:: EXCERPT PROVIDED ::

==============================

Valour FC
- President: Wade Miller
- Head coach: Phillip Dos Santos
- Stadium: IG Field
- Canadian Premier League: 8th
- Canadian Championship: Preliminary round
- Highest home attendance: 4,036
- Lowest home attendance: 2,665
- Average home league attendance: 3,220
- ← 20222024 →

= 2023 Valour FC season =

The 2023 Valour FC season was the fifth season in the history of Valour FC. They played in the Canadian Premier League, which it co-founded and played in since the inception of both the club and the league. The club entered the Canadian Championship in the preliminary round.

==Background==

In Valour's preceding four seasons, it never reached the play-offs, for which the top-four qualified in those seasons. The club ended in sixth place in the first two seasons and fifth place in the 2021 and 2022 seasons, missing the play-offs by one and nine points, respectively. The club's entry in the domestic cup competition, led to a single win over its previous four seasons. It was the club's second full season with Phillip Dos Santos as head coach, since he took over midway through the 2021 campaign.

==Current squad==
As of August 17, 2023.

==============================

:: RAW DATA ::
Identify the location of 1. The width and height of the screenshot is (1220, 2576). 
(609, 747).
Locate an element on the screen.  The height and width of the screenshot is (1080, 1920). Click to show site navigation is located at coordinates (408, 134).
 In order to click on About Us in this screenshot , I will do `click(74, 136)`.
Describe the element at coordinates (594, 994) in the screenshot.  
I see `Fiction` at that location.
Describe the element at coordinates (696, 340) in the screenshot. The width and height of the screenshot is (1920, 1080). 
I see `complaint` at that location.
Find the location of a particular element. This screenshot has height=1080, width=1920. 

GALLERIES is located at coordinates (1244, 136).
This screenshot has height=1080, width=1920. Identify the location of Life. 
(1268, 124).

==============================

:: TASKS ::
[A] Edit the 2023 Valour FC season article, starting at "The 2023 Valour" and ending at "the 2021 campaign.", and replace "play-offs" with "postseason" throughout that passage.
[B] Do these statements agree with the 2023 Valour FC season article? Answer yes or no for each and quote the words of the article that decide it. (i) Valour finished fifth in the 2021 season. (ii) Valour reached the play-offs once in its preceding four seasons. (iii) Phillip Dos Santos became head coach at the start of the 2021 campaign.
[C] Summarize the 2023 Valour FC season article in two sentences.
You can ignore the records.

:: SOLUTIONS IN ORDER ::
[A]
The 2023 Valour FC season was the fifth season in the history of Valour FC. They played in the Canadian Premier League, which it co-founded and played in since the inception of both the club and the league. The club entered the Canadian Championship in the preliminary round.

==Background==

In Valour's preceding four seasons, it never reached the postseason, for which the top-four qualified in those seasons. The club ended in sixth place in the first two seasons and fifth place in the 2021 and 2022 seasons, missing the postseason by one and nine points, respectively. The club's entry in the domestic cup competition, led to a single win over its previous four seasons. It was the club's second full season with Phillip Dos Santos as head coach, since he took over midway through the 2021 campaign.

[B]
(i) Yes: "fifth place in the 2021 and 2022 seasons"
(ii) No: "it never reached the play-offs"
(iii) No: "since he took over midway through the 2021 campaign"

[C] The 2023 season was Valour FC's fifth, played in the Canadian Premier League, with the club entering the Canadian Championship in the preliminary round. In its previous four seasons Valour never reached the play-offs and won only once in the domestic cup, and 2023 was its second full season under head coach Phillip Dos Santos.